EXERCISE REQUIREMENTS:
1: Edit the passage of the Node NotReady runbook from "Version: 1.0" to "(CPU, Memory, Disk)" and give it back with "structured procedure" changed to "step-by-step procedure".
2: Write a continuation of the Node NotReady runbook that picks up after its final line.

EXERCISE TEXT:
--------------------------------
Skip to content

OpenShift Runbook

OpenShift Runbook

Root Cause Analysis — Node NotReady

Version: 1.0
Generated on: 2026-02-19 13:49:14
Audience: Operations / SRE / Platform Team


1. Purpose

This runbook provides a structured procedure to identify the root cause of an OpenShift node entering NotReady state.

It covers:

  • Node conditions analysis
  • Kubelet health validation
  • Resource pressure (CPU, Memory, Disk)
  • Storage and IO validation
  • Runtime (CRI-O) and Kubelet inspection
  • MachineConfigPool verification
  • Prometheus forensic queries

2. Initial Setup

Set the node name:

Terminal window
NODE=<node-name>

Example:

Terminal window
NODE=ocp4-worker-0

3. Step 1 — Node Status & Conditions

Terminal window
oc get node $NODE -o wide
oc describe node $NODE | sed -n '/Conditions:/,/Addresses:/p'
oc describe node $NODE | sed -n '/Events:/,$p'

What to look for

  • Ready=False
  • KubeletNotReady
  • MemoryPressure=True
  • DiskPressure=True
  • PIDPressure=True
  • NetworkUnavailable=True

4. Step 2 — Kubelet Health (API Proxy Check)

Terminal window
oc get --raw /api/v1/nodes/$NODE/proxy/healthz ; echo
oc get --raw /api/v1/nodes/$NODE/proxy/stats/summary | head

Result Interpretation


Timeout kubelet down / node frozen 200 OK kubelet running Stats error runtime/storage issue


5. Step 3 — Node Debug Inspection

Terminal window
oc debug node/$NODE -- chroot /host bash

Inside debug shell:

5.1 Reboot Check

Terminal window
uptime
who -b
journalctl -b -1 -n 200 --no-pager

5.2 Memory Check

Terminal window
free -m
vmstat 1 5
journalctl -k | egrep -i "oom|out of memory"

5.3 Disk & Inode Check

Terminal window
df -hT
df -hi

Critical paths:

  • /
  • /var/lib/containers
  • /var/lib/kubelet

If usage >85% → investigate immediately.

5.4 Storage / IO Errors

Terminal window
journalctl -k | egrep -i "I/O error|blocked for more than|hung|reset|xfs|ext4"

5.5 Kubelet Logs

Terminal window
journalctl -u kubelet -n 200 --no-pager

Look for:

  • PLEG is not healthy
  • Container runtime is down
  • DeadlineExceeded
  • Eviction manager errors

5.6 CRI-O Logs

Terminal window
journalctl -u crio -n 200 --no-pager

Look for:

  • storage timeouts
  • overlay errors
  • rpc timeout

5.7 Runtime Check

Terminal window
crictl ps -a

6. Step 4 — Cluster Resource Pressure

Terminal window
oc adm top nodes
oc adm top pods -A --sort-by=memory | head -20
oc adm top pods -A --sort-by=cpu | head -20

7. Step 5 — MachineConfigPool

Terminal window
oc get mcp
oc describe mcp worker

If:

  • Updating=True
  • Degraded=True

Node may be rebooting due to MCO update.
--------------------------------
SUPPLIED MATERIAL:
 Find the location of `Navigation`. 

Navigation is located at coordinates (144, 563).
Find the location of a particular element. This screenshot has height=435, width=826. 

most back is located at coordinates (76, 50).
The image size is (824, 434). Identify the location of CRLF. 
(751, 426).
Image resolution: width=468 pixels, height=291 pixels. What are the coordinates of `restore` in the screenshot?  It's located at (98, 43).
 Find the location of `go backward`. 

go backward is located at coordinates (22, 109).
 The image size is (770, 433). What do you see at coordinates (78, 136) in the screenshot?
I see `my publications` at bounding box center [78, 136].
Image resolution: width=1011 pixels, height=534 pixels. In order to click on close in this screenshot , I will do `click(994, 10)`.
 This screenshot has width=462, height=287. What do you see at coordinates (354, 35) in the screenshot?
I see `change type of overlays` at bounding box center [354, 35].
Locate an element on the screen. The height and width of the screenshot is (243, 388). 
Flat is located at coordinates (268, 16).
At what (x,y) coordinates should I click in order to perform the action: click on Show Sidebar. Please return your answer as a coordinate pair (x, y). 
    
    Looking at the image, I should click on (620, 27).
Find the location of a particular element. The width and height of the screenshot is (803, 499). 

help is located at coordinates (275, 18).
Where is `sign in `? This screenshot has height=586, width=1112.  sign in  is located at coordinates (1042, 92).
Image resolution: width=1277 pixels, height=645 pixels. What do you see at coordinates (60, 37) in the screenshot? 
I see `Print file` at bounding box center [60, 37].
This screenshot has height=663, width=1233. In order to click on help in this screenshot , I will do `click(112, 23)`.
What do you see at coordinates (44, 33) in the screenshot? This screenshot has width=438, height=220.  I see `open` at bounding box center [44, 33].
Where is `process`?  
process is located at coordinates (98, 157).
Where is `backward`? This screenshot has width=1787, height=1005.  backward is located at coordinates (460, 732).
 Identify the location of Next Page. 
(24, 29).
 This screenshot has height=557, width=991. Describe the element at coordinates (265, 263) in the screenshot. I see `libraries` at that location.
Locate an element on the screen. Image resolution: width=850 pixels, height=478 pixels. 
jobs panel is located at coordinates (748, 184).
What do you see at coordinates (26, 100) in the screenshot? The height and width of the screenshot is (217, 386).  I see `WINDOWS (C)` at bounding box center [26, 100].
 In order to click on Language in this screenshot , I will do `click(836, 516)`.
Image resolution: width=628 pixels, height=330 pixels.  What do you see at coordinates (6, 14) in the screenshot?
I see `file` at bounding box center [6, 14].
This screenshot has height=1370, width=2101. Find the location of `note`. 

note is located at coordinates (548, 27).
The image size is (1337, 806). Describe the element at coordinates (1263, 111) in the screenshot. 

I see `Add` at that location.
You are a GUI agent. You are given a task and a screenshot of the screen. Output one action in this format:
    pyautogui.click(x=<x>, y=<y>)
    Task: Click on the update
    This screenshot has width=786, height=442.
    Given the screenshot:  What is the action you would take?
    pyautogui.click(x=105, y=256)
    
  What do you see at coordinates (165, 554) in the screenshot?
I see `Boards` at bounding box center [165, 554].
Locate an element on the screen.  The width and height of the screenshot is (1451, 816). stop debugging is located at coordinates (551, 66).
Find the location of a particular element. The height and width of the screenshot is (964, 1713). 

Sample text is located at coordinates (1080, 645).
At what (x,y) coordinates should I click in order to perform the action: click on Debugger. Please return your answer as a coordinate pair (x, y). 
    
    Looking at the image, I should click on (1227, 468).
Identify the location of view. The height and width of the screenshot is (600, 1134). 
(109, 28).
--------------------------------
ANSWERS PER TASK:
1:
Version: 1.0
Generated on: 2026-02-19 13:49:14
Audience: Operations / SRE / Platform Team


1. Purpose

This runbook provides a step-by-step procedure to identify the root cause of an OpenShift node entering NotReady state.

It covers:

  • Node conditions analysis
  • Kubelet health validation
  • Resource pressure (CPU, Memory, Disk)

2:
8. Prometheus Investigation (Observe → Metrics)

8.1 Node Ready State

kube_node_status_condition{condition="Ready"}

8.2 Nodes NotReady

kube_node_status_condition{condition="Ready",status="false"}

8.3 Memory Usage %

100 * (1 - (node_memory_MemAvailable_bytes / node_memory_MemTotal_bytes))

8.4 OOM Events

increase(node_vmstat_oom_kill[1h])

8.5 Root Filesystem Usage

100 - (node_filesystem_avail_bytes{mountpoint="/"} / node_filesystem_size_bytes{mountpoint="/"}) * 100

8.6 Container Runtime Disk Usage

100 - (node_filesystem_avail_bytes{mountpoint="/var/lib/containers"} / node_filesystem_size_bytes{mountpoint="/var/lib/containers"}) * 100

8.7 Disk IO Saturation

rate(node_disk_io_time_seconds_total[5m])

8.8 Kubelet Restart Detection

changes(process_start_time_seconds{job="kubelet"}[1h])

9. Common Root Causes

Symptom Root Cause


healthz timeout kubelet crash / node frozen OOM events Memory exhaustion DiskPressure Disk full IO wait high Storage backend latency kubelet restarts runtime crash MCP Updating MCO-triggered reboot


10. Escalation Guidance

Escalate to:

  • Infrastructure team → IO errors, storage latency, VM reboot
  • Application team → memory leaks, high CPU
  • Platform team → MCO degraded, kubelet crash loop

11. Recommended Immediate Actions

If workload impacted:

Terminal window
oc adm cordon $NODE
oc adm drain $NODE --ignore-daemonsets --delete-emptydir-data --force --grace-period=60 --timeout=10m

Then investigate offline.


12. Documentation

When closing incident:

  • Capture Prometheus graphs
  • Attach kubelet logs
  • Attach df output
  • Document timeline (first NotReady occurrence)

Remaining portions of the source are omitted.